## Task instructions
From the records below, transcribe exactly the lines that begin at the line with "The height and width of the screenshot is (635, 1094)." and end at the line with "Focus the driver", both included.

## Data supplied

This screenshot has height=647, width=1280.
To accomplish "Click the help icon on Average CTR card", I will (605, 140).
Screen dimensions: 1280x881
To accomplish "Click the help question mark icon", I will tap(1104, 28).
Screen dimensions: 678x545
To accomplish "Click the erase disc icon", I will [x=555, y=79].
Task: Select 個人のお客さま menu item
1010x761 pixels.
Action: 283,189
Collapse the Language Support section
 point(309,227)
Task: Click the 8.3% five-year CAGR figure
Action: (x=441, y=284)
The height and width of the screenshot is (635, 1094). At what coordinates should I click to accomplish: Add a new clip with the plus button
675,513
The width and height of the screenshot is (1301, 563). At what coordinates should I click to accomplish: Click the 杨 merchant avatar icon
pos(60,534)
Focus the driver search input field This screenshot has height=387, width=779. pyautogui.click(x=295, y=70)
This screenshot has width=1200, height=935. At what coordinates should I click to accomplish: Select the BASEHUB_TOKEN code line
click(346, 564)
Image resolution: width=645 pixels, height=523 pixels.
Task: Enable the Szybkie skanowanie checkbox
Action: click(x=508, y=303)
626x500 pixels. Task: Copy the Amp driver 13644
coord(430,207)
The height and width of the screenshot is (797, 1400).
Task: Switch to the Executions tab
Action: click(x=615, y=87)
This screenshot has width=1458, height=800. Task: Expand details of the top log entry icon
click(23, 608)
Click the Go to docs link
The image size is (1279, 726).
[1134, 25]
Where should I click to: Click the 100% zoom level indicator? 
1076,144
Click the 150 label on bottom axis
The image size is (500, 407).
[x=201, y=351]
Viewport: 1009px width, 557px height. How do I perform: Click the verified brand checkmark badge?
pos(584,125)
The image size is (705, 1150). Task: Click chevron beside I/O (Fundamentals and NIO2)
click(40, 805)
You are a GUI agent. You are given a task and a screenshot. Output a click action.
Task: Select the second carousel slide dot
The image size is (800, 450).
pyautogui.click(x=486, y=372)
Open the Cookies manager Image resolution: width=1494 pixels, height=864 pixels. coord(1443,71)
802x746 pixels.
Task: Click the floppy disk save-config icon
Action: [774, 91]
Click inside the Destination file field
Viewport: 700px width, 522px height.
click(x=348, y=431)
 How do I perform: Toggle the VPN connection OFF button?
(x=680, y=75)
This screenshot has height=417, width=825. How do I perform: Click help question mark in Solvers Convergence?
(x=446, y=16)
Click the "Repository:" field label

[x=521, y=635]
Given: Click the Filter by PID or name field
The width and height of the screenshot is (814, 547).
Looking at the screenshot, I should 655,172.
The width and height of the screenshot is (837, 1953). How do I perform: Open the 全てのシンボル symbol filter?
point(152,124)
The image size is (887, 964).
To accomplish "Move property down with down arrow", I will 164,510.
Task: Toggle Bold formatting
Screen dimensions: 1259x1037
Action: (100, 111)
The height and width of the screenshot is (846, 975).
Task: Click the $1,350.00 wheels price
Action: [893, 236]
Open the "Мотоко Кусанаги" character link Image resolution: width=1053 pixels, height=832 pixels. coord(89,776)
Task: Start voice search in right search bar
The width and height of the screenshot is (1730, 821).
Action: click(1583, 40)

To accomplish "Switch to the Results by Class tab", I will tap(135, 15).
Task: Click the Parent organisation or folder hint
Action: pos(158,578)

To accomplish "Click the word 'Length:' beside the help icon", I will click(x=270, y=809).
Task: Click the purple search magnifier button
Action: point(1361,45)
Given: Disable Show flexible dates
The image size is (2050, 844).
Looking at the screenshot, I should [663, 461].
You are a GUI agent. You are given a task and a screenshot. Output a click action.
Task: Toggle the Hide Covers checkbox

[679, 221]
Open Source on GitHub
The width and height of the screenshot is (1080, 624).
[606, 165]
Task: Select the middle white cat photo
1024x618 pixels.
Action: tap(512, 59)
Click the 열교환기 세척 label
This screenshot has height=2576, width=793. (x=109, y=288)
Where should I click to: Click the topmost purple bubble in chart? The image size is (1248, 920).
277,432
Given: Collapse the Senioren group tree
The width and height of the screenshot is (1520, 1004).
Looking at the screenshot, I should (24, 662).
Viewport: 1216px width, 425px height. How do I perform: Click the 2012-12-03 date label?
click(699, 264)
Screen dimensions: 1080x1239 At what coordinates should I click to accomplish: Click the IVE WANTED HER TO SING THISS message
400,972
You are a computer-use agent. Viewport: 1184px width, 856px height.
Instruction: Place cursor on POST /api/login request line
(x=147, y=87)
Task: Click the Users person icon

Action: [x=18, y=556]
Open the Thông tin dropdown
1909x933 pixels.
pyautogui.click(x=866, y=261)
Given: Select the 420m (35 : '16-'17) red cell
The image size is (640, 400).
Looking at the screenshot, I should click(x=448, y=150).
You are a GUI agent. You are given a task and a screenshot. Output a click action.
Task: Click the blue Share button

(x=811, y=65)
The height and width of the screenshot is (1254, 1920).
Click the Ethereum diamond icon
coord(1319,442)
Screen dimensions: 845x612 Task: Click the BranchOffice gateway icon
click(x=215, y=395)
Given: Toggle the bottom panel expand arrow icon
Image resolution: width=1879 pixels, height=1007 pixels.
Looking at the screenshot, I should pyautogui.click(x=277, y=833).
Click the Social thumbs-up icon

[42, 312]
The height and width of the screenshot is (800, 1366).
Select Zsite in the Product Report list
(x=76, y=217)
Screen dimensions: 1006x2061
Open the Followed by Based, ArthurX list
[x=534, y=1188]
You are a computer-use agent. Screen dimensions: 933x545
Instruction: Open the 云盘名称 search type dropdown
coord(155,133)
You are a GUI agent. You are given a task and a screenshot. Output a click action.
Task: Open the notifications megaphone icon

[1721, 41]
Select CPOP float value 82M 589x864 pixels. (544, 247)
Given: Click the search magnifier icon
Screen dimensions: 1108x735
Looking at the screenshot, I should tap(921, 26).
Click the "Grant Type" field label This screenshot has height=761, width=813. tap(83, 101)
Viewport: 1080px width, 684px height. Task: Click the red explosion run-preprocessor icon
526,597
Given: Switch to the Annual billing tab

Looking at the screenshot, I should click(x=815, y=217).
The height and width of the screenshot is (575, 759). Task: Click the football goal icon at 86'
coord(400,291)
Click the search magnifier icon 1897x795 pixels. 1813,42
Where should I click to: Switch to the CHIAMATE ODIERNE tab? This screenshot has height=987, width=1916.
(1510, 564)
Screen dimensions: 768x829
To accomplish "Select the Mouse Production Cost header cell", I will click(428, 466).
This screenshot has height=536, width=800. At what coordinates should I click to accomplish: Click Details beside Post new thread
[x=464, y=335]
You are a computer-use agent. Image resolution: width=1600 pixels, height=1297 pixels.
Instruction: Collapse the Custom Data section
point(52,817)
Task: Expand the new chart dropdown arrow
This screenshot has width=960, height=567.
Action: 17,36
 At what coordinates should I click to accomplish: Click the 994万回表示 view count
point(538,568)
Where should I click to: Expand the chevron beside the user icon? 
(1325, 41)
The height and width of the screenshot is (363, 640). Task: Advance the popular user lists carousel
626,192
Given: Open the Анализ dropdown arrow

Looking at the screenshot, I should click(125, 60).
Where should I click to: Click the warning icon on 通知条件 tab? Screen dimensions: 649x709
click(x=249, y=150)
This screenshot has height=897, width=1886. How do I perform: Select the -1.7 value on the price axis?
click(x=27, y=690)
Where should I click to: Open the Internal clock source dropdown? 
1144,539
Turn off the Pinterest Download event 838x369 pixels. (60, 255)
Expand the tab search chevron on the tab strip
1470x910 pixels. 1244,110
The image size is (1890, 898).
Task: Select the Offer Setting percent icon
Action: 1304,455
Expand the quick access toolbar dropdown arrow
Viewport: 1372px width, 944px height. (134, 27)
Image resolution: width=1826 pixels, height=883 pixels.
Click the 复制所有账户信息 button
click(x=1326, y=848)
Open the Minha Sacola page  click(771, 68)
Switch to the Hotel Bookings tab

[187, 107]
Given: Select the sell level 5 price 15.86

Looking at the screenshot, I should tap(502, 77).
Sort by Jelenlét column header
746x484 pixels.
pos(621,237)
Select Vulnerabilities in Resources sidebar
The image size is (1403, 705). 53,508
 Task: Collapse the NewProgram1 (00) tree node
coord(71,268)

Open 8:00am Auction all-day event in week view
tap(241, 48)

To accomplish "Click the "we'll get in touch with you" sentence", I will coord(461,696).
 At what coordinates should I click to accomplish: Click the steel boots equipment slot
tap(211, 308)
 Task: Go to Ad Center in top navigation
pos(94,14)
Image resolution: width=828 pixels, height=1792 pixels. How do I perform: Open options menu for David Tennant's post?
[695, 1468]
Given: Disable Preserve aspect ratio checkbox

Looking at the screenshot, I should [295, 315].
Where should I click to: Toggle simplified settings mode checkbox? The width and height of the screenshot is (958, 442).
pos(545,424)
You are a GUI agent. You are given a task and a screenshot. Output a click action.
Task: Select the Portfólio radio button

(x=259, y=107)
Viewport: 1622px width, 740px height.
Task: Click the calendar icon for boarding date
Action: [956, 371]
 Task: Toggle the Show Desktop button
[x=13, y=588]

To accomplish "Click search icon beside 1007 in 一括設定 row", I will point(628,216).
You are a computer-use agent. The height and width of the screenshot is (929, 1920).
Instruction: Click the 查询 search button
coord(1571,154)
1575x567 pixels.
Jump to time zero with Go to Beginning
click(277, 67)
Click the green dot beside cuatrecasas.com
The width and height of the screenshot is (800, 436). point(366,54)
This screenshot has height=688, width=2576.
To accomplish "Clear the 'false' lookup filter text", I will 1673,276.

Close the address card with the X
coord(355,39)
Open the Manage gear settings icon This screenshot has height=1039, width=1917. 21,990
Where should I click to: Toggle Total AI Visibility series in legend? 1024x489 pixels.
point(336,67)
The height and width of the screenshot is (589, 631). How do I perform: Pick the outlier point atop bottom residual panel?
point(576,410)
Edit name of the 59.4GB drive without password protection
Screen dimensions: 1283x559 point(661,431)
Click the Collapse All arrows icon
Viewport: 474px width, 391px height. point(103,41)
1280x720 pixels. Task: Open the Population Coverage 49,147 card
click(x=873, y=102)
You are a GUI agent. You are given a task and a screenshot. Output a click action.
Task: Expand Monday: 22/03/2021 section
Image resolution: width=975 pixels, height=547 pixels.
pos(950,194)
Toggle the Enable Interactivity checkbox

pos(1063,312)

## Reply
The height and width of the screenshot is (635, 1094). At what coordinates should I click to accomplish: Add a new clip with the plus button
675,513
The width and height of the screenshot is (1301, 563). At what coordinates should I click to accomplish: Click the 杨 merchant avatar icon
pos(60,534)
Focus the driver search input field This screenshot has height=387, width=779. pyautogui.click(x=295, y=70)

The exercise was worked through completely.